We began the day with an ice breaker activity in which participants were given a list of questions about K-12 education and were asked to find the answers by asking others in the workshop. Leonard Johnson was the most successful at this activity and won a Nutrageous candy bar for his efforts. Larry Braile followed with an overview of the new National Science Standards which provide a framework for developing effective programs for outreach and teacher education in the sciences. Two K-12 teachers, Sheryl Braile, from Burtsfield Elementary School, West Layfayette, Indiana and Graciela Rendon-Coke, from Cibola High School, Yuma, Arizona shared vignettes of their experiences in the classroom that helped elucidate the new directions in science education and the role scientists can fill in making science a success in K-12.

Learning science is best done by doing science, thus most of the day was spent doing everything from developing models of the interior of the earth to designing buildings for earthquake safety. Larry and Sheryl Braile introduced an activity in which students created clay models of the earth. The challenge was to divide the clay into three balls that represented the volume of the crust, mantle outer core and inner core.
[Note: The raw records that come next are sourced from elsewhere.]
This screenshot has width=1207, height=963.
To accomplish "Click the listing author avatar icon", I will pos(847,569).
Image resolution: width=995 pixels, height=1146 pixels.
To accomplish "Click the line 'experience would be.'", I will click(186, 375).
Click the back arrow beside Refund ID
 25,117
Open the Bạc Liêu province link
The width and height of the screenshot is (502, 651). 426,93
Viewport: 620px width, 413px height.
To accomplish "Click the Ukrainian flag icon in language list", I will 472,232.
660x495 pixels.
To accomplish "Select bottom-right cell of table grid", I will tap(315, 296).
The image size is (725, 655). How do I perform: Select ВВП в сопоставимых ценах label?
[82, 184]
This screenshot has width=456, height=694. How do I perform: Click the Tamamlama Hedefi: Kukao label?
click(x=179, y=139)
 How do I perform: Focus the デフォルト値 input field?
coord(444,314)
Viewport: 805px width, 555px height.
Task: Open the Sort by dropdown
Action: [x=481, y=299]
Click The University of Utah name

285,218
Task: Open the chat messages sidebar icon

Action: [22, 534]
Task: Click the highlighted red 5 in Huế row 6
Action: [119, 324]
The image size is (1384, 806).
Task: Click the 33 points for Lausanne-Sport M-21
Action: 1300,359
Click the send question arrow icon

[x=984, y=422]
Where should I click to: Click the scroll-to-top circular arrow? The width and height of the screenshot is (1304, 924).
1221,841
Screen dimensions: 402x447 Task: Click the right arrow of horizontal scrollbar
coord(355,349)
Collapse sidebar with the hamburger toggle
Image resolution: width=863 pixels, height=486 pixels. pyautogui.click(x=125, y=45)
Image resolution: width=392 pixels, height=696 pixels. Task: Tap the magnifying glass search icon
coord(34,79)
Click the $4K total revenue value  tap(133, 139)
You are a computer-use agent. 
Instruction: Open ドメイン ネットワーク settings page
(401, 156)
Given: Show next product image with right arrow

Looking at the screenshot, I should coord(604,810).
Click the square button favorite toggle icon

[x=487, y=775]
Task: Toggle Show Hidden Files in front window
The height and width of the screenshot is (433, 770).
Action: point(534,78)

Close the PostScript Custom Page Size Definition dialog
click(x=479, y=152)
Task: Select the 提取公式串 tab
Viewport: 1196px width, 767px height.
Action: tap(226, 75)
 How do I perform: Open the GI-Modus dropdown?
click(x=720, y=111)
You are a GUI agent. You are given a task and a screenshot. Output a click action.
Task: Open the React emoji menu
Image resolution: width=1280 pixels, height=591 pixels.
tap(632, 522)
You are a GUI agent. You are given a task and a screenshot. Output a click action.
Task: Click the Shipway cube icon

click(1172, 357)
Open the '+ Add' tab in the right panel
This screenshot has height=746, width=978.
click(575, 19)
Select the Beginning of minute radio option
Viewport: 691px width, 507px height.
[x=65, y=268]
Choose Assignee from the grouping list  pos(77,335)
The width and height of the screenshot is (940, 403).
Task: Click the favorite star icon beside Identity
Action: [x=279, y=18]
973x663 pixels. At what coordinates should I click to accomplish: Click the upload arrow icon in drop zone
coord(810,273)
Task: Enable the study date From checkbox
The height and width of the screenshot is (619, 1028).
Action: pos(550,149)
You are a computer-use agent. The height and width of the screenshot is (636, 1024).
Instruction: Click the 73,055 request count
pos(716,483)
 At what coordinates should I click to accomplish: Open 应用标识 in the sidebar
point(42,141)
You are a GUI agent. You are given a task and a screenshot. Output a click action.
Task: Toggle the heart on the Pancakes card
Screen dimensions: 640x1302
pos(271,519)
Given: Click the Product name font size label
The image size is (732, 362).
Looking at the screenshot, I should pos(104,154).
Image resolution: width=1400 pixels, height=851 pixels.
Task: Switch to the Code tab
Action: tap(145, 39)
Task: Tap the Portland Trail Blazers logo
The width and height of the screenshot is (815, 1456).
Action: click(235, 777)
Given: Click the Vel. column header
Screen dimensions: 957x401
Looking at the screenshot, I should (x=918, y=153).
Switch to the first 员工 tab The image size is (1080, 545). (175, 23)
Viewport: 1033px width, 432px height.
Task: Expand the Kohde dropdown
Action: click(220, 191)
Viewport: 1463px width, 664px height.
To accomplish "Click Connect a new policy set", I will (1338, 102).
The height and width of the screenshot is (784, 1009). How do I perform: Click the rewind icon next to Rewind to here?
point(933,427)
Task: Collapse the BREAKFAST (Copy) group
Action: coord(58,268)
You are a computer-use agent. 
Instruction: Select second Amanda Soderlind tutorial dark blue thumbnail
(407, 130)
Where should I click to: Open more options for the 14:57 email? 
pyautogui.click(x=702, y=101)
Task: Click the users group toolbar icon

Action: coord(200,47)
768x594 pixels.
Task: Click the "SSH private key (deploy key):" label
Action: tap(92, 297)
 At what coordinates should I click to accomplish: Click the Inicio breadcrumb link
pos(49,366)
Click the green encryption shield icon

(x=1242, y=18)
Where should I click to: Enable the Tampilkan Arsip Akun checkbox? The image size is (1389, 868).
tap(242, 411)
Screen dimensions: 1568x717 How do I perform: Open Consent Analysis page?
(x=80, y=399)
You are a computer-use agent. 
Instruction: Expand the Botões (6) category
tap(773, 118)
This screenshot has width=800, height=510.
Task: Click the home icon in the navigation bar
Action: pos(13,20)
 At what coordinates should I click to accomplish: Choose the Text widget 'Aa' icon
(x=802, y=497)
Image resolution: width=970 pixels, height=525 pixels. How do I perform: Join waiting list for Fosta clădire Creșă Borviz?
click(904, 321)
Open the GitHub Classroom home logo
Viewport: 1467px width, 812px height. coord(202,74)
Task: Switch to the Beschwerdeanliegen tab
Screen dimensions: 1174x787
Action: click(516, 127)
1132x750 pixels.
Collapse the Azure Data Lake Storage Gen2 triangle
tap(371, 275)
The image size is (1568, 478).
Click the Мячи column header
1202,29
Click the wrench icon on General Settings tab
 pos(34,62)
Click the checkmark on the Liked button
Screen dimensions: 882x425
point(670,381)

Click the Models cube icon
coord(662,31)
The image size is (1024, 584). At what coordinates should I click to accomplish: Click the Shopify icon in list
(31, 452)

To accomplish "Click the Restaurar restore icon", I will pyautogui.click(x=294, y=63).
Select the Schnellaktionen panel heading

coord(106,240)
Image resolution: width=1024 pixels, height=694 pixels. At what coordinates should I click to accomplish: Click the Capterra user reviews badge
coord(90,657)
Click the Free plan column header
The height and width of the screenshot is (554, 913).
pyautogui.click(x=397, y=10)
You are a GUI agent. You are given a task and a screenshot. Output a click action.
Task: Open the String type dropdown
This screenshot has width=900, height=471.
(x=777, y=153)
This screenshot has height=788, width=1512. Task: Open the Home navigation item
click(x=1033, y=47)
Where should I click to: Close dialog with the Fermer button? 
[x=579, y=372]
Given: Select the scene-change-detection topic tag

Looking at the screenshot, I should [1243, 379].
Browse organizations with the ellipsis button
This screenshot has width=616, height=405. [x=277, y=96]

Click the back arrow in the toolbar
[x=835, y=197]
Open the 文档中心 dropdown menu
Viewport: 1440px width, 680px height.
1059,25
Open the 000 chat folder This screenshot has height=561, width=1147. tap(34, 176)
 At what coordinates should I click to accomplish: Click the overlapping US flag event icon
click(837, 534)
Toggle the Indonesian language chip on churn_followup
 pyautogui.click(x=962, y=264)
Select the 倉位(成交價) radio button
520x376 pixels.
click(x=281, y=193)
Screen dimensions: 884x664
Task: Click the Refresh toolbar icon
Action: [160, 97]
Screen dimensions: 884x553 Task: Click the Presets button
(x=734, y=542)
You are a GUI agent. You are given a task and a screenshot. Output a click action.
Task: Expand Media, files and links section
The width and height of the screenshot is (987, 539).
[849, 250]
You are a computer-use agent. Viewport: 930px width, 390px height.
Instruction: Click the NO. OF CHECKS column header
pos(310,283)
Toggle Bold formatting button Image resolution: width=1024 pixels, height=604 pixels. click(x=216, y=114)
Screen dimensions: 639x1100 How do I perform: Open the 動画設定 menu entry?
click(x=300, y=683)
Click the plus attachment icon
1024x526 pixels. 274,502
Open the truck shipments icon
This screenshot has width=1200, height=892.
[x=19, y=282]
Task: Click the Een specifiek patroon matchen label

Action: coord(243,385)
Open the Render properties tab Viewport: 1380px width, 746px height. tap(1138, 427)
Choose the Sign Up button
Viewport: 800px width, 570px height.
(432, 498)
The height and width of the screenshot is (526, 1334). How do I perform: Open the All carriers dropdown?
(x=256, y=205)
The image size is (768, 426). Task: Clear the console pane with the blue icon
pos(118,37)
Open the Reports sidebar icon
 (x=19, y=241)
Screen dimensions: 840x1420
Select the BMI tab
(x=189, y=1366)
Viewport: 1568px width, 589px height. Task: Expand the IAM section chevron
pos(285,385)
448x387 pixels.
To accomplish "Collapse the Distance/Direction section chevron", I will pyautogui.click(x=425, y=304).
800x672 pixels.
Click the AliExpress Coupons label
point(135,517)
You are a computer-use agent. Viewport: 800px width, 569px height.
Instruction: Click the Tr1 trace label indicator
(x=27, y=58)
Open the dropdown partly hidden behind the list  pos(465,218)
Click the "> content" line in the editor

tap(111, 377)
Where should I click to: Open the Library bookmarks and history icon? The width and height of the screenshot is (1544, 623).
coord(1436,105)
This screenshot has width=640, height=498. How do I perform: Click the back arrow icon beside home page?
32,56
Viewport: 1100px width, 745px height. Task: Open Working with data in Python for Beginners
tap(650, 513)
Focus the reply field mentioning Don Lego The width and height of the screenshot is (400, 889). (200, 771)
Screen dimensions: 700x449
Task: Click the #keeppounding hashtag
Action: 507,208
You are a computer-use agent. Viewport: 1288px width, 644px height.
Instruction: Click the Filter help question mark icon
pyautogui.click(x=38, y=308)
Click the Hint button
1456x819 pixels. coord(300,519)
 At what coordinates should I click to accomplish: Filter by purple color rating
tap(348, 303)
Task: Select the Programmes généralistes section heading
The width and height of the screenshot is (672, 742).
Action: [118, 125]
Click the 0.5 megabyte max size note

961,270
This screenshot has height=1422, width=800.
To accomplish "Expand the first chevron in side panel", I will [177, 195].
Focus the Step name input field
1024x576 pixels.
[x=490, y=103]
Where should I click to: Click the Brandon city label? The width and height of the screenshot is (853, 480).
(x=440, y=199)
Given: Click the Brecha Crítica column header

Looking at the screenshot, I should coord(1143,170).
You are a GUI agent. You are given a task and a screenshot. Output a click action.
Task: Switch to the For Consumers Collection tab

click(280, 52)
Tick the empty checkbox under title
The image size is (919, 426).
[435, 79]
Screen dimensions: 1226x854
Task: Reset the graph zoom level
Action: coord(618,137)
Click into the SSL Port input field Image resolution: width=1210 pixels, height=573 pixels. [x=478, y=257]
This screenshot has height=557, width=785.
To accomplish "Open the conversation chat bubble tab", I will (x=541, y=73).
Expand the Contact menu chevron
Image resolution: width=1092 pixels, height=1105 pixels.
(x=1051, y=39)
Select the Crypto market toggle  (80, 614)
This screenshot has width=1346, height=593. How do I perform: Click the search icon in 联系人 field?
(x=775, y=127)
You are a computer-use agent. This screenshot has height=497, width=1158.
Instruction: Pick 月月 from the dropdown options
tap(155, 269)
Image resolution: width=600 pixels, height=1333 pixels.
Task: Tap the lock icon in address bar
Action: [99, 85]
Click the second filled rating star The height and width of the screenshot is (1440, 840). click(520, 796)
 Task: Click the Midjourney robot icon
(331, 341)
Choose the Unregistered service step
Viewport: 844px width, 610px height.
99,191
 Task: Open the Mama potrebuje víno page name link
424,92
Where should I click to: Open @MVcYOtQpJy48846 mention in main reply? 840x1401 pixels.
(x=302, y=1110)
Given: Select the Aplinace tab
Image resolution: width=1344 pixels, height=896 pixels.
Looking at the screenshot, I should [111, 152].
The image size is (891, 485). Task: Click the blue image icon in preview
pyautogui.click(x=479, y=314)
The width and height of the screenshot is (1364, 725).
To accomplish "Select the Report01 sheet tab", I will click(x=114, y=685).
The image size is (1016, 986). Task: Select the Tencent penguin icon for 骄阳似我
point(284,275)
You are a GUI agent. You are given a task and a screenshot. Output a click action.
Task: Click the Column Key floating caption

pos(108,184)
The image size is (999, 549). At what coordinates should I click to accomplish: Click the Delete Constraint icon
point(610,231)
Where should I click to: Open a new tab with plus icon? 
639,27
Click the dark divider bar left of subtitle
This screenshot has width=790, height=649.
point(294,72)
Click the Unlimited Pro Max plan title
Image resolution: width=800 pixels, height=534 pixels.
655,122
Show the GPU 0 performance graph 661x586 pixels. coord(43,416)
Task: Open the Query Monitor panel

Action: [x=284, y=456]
Although all the participants could probably easily rattle off the depth to the important boundaries in the earth, dividing the layers by volume provided many an new view of the Earth and insight into struggles a student might have in visualizing the Earth. IRIS Chairman, Adam Dziewonski confided that his clay model gave him new insight into Earth structure and provided ideas for a new NSF proposal.

e&o workshop photo

Michelle Hall-Wallace and Graciela Rendon-Coke introduced an activity from Seismic Sleuths (AGU and FEMA, 1996) in which participants investigated the natural frequency of buildings to determine the relationship between frequency of shaking and height of a building. Participants also learned how the horizontal forces associated with earthquakes pass through a building and how to reinforce a structure to withstand the forces. Participants knowledge was put to the test with a challenge to build a structure of Styrofoam and tooth picks that would withstand the greatest horizontal force. John Tabor and Jeff Barker were the clear winners and took home the prize of a National Enquirer report on earthquakes and two Nutrageous candy bars.

Technology is an essential tool of a seismologist young or old, and several pieces of software suitable for the young were demonstrated. Seismic and Seismic Waves, written by Alan Jones, were introduced as well as software from the Princeton Earth Physics Project, TASAs Plate Tectonics and others. Unfortunately, our plans for locating earthquakes with a human model of ray paths and travel time calculations were canceled due to rain and the possibility that dispersion would adversely affect our results.

IRIS will provide each participant with the materials needed to offer a similar workshop for 20 teachers in their community this coming year. The outcome of the workshop is that more than 400 teachers nationwide will be introduced to new methods and materials for teaching earthquakes in the K-12 classroom. Due to the popularity of the workshop, co-convenors, Larry Braile and Michelle Hall-Wallace are planning to offer a similar workshop again next year.